Everything from the line that holds "Open the Practitioner status dropdown" through the end of the listing below must be retyped word for word, without any pictures.

● **MATERIAL TO PROCESS**:
____________
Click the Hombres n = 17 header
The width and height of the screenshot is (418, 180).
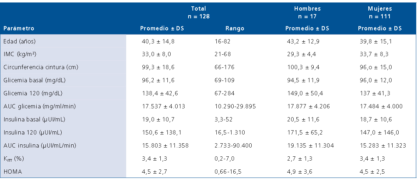307,12
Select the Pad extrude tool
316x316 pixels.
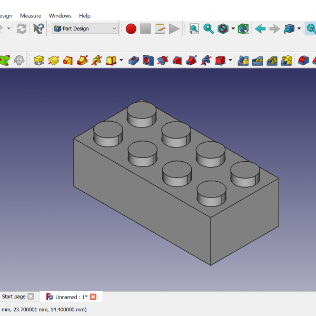tap(39, 61)
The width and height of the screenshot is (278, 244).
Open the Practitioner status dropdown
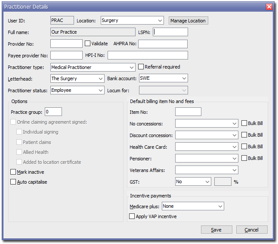tap(77, 90)
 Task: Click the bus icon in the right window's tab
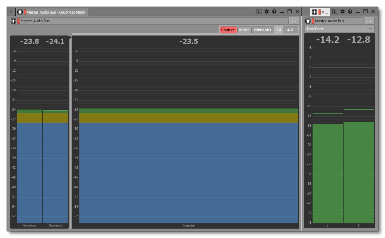pos(314,11)
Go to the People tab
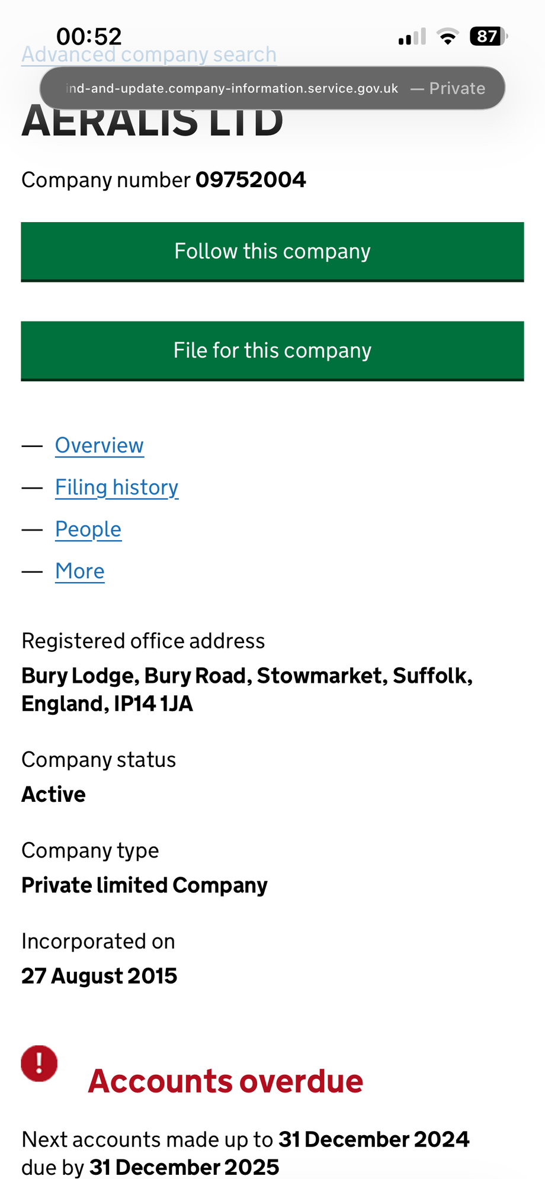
____________
● **SOLUTION**:
Open the Practitioner status dropdown
tap(77, 90)
 Task: Click the bus icon in the right window's tab
pos(314,11)
Go to the People tab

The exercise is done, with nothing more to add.